Suspension d’un comité canado-américain/ Le torpilleur d’alliances
La nouvelle est arrivée comme un cheveu sur la chaudrée de palourdes. Une publication sur le réseau X du sous-secrétaire à la Guerre des États-Unis, Elbridge Colby, qui, d’un coup de clavier, suspend un comité canado-américain qui traite de questions de défense depuis la Seconde Guerre mondiale.

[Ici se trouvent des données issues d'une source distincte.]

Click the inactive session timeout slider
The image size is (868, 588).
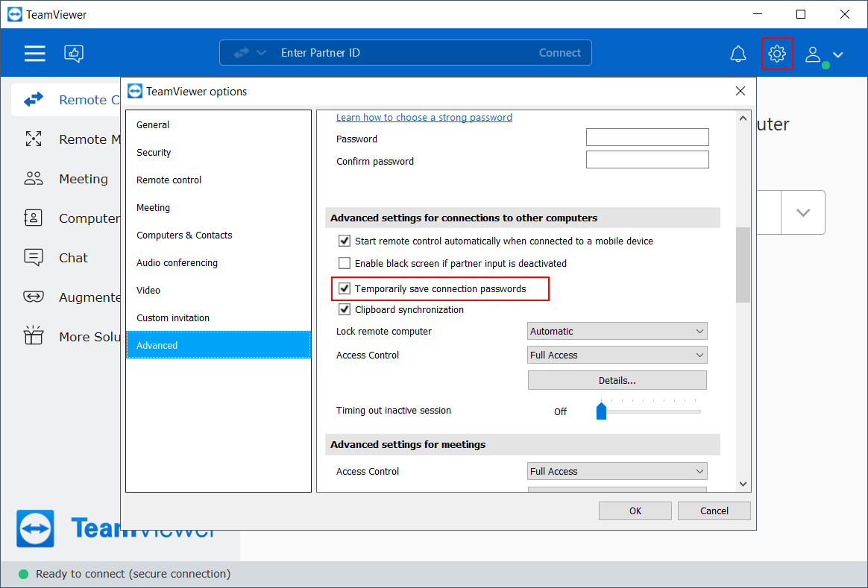tap(649, 411)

Dans sa diatribe numérique qui dégouline de mauvaise foi, M. Colby affirme que cette décision découle de la propension du Canada à privilégier la rhétorique plutôt que d’investir dans le « pouvoir brut », de préférer les mots à l’action et que, conséquemment, les États-Unis prennent un pas de recul et se retirent de la Commission permanente mixte de défense Canada–États-Unis.
Comme s’il ne s’était rien passé à Ottawa en matière de défense depuis l’arrivée de Mark Carney au pouvoir. Comme si le Canada n’avait pas annoncé des investissements de 500 milliards en défense d’ici 2035. Comme si le pays n’était pas en train d’investir lourdement dans son industrie militaire. Comme si le Canada n’avait pas accepté de dépenser 5 % de son produit intérieur brut dans sa défense et des domaines connexes à l’instar des autres membres de l’OTAN tout juste après avoir atteint la cible – maintenant obsolète – de 2 %.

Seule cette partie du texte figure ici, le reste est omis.